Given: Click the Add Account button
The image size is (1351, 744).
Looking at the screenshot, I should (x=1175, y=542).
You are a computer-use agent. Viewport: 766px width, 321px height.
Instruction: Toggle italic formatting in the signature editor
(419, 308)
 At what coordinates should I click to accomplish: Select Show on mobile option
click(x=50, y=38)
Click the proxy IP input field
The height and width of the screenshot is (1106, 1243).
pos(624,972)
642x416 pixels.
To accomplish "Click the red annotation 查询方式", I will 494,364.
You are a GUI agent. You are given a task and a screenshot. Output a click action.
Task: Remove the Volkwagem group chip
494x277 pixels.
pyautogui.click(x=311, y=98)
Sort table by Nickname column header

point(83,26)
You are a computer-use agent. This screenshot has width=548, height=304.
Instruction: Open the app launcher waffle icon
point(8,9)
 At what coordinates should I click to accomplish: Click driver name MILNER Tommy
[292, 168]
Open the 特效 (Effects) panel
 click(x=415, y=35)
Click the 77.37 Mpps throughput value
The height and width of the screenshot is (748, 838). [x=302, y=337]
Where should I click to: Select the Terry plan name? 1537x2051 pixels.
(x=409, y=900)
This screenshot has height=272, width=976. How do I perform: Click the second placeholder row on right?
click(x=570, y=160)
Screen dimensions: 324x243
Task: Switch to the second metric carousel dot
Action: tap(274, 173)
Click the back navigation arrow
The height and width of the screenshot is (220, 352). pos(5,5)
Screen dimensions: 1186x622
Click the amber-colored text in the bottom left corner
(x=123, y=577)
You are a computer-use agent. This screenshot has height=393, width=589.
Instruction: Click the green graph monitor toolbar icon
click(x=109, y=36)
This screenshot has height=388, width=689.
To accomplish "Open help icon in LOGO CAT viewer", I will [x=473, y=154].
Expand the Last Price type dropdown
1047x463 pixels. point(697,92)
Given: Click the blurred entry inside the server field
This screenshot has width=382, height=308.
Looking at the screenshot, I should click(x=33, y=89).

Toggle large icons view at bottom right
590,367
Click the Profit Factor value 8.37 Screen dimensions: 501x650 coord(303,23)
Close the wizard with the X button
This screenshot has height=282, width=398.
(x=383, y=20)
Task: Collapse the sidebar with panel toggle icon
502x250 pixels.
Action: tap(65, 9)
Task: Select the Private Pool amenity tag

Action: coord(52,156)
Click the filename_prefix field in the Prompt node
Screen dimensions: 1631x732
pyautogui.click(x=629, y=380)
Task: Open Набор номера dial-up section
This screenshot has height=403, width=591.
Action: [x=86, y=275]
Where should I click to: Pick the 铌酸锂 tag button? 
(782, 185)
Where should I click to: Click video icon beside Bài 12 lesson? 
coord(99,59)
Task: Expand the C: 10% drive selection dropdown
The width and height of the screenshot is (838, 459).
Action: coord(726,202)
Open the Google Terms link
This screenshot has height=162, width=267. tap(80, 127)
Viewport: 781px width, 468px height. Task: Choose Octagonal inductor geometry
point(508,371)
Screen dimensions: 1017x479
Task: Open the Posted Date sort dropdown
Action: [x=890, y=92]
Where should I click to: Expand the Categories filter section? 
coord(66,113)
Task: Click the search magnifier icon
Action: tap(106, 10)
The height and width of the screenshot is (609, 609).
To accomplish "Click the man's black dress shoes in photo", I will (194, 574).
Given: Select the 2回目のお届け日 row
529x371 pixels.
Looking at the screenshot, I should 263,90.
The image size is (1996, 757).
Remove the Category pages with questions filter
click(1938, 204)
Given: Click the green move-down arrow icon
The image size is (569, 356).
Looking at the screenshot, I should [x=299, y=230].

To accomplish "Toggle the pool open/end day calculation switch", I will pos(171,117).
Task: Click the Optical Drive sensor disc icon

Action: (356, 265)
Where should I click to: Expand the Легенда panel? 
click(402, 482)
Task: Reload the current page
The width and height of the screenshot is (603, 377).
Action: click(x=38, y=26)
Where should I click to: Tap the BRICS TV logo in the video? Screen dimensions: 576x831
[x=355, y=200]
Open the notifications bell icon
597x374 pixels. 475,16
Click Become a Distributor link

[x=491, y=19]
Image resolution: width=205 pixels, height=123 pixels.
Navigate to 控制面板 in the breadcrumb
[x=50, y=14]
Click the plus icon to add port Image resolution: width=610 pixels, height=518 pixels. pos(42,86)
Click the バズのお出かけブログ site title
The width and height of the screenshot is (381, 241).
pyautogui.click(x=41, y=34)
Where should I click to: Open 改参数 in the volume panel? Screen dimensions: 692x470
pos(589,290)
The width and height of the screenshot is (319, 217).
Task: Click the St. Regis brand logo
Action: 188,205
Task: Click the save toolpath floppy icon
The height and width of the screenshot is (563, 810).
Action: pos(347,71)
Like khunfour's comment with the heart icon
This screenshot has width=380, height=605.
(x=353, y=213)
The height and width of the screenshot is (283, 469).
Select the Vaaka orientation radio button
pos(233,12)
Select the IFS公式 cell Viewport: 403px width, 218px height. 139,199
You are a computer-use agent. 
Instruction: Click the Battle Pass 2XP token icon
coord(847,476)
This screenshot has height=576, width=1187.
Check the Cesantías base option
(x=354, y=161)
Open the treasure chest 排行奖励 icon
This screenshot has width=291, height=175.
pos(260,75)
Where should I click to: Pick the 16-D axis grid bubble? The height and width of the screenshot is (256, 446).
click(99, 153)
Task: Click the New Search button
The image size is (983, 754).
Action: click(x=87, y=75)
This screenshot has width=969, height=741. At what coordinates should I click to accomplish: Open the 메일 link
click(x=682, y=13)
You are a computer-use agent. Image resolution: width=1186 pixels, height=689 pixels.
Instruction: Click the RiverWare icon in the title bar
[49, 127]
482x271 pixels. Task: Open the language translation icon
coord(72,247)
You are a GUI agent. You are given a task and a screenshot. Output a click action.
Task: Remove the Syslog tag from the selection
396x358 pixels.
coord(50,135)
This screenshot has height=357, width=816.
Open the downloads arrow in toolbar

════════

Exercise instructions: In your reply, restate every entry exactly.

Expected answer:
Given: Click the Add Account button
The image size is (1351, 744).
Looking at the screenshot, I should (x=1175, y=542).
You are a computer-use agent. Viewport: 766px width, 321px height.
Instruction: Toggle italic formatting in the signature editor
(419, 308)
 At what coordinates should I click to accomplish: Select Show on mobile option
click(x=50, y=38)
Click the proxy IP input field
The height and width of the screenshot is (1106, 1243).
pos(624,972)
642x416 pixels.
To accomplish "Click the red annotation 查询方式", I will 494,364.
You are a GUI agent. You are given a task and a screenshot. Output a click action.
Task: Remove the Volkwagem group chip
494x277 pixels.
pyautogui.click(x=311, y=98)
Sort table by Nickname column header

point(83,26)
You are a computer-use agent. This screenshot has width=548, height=304.
Instruction: Open the app launcher waffle icon
point(8,9)
 At what coordinates should I click to accomplish: Click driver name MILNER Tommy
[292, 168]
Open the 特效 (Effects) panel
 click(x=415, y=35)
Click the 77.37 Mpps throughput value
The height and width of the screenshot is (748, 838). [x=302, y=337]
Where should I click to: Select the Terry plan name? 1537x2051 pixels.
(x=409, y=900)
This screenshot has height=272, width=976. How do I perform: Click the second placeholder row on right?
click(x=570, y=160)
Screen dimensions: 324x243
Task: Switch to the second metric carousel dot
Action: tap(274, 173)
Click the back navigation arrow
The height and width of the screenshot is (220, 352). pos(5,5)
Screen dimensions: 1186x622
Click the amber-colored text in the bottom left corner
(x=123, y=577)
You are a computer-use agent. This screenshot has height=393, width=589.
Instruction: Click the green graph monitor toolbar icon
click(x=109, y=36)
This screenshot has height=388, width=689.
To accomplish "Open help icon in LOGO CAT viewer", I will [x=473, y=154].
Expand the Last Price type dropdown
1047x463 pixels. point(697,92)
Given: Click the blurred entry inside the server field
This screenshot has width=382, height=308.
Looking at the screenshot, I should click(x=33, y=89).

Toggle large icons view at bottom right
590,367
Click the Profit Factor value 8.37 Screen dimensions: 501x650 coord(303,23)
Close the wizard with the X button
This screenshot has height=282, width=398.
(x=383, y=20)
Task: Collapse the sidebar with panel toggle icon
502x250 pixels.
Action: tap(65, 9)
Task: Select the Private Pool amenity tag

Action: coord(52,156)
Click the filename_prefix field in the Prompt node
Screen dimensions: 1631x732
pyautogui.click(x=629, y=380)
Task: Open Набор номера dial-up section
This screenshot has height=403, width=591.
Action: [x=86, y=275]
Where should I click to: Pick the 铌酸锂 tag button? 
(782, 185)
Where should I click to: Click video icon beside Bài 12 lesson? 
coord(99,59)
Task: Expand the C: 10% drive selection dropdown
The width and height of the screenshot is (838, 459).
Action: coord(726,202)
Open the Google Terms link
This screenshot has height=162, width=267. tap(80, 127)
Viewport: 781px width, 468px height. Task: Choose Octagonal inductor geometry
point(508,371)
Screen dimensions: 1017x479
Task: Open the Posted Date sort dropdown
Action: [x=890, y=92]
Where should I click to: Expand the Categories filter section? 
coord(66,113)
Task: Click the search magnifier icon
Action: tap(106, 10)
The height and width of the screenshot is (609, 609).
To accomplish "Click the man's black dress shoes in photo", I will (194, 574).
Given: Select the 2回目のお届け日 row
529x371 pixels.
Looking at the screenshot, I should 263,90.
The image size is (1996, 757).
Remove the Category pages with questions filter
click(1938, 204)
Given: Click the green move-down arrow icon
The image size is (569, 356).
Looking at the screenshot, I should [x=299, y=230].

To accomplish "Toggle the pool open/end day calculation switch", I will pos(171,117).
Task: Click the Optical Drive sensor disc icon

Action: (356, 265)
Where should I click to: Expand the Легенда panel? 
click(402, 482)
Task: Reload the current page
The width and height of the screenshot is (603, 377).
Action: click(x=38, y=26)
Where should I click to: Tap the BRICS TV logo in the video? Screen dimensions: 576x831
[x=355, y=200]
Open the notifications bell icon
597x374 pixels. 475,16
Click Become a Distributor link

[x=491, y=19]
Image resolution: width=205 pixels, height=123 pixels.
Navigate to 控制面板 in the breadcrumb
[x=50, y=14]
Click the plus icon to add port Image resolution: width=610 pixels, height=518 pixels. pos(42,86)
Click the バズのお出かけブログ site title
The width and height of the screenshot is (381, 241).
pyautogui.click(x=41, y=34)
Where should I click to: Open 改参数 in the volume panel? Screen dimensions: 692x470
pos(589,290)
The width and height of the screenshot is (319, 217).
Task: Click the St. Regis brand logo
Action: 188,205
Task: Click the save toolpath floppy icon
The height and width of the screenshot is (563, 810).
Action: pos(347,71)
Like khunfour's comment with the heart icon
This screenshot has width=380, height=605.
(x=353, y=213)
The height and width of the screenshot is (283, 469).
Select the Vaaka orientation radio button
pos(233,12)
Select the IFS公式 cell Viewport: 403px width, 218px height. 139,199
You are a computer-use agent. 
Instruction: Click the Battle Pass 2XP token icon
coord(847,476)
This screenshot has height=576, width=1187.
Check the Cesantías base option
(x=354, y=161)
Open the treasure chest 排行奖励 icon
This screenshot has width=291, height=175.
pos(260,75)
Where should I click to: Pick the 16-D axis grid bubble? The height and width of the screenshot is (256, 446).
click(99, 153)
Task: Click the New Search button
The image size is (983, 754).
Action: click(x=87, y=75)
This screenshot has width=969, height=741. At what coordinates should I click to accomplish: Open the 메일 link
click(x=682, y=13)
You are a computer-use agent. Image resolution: width=1186 pixels, height=689 pixels.
Instruction: Click the RiverWare icon in the title bar
[49, 127]
482x271 pixels. Task: Open the language translation icon
coord(72,247)
You are a GUI agent. You are given a task and a screenshot. Output a click action.
Task: Remove the Syslog tag from the selection
396x358 pixels.
coord(50,135)
This screenshot has height=357, width=816.
Open the downloads arrow in toolbar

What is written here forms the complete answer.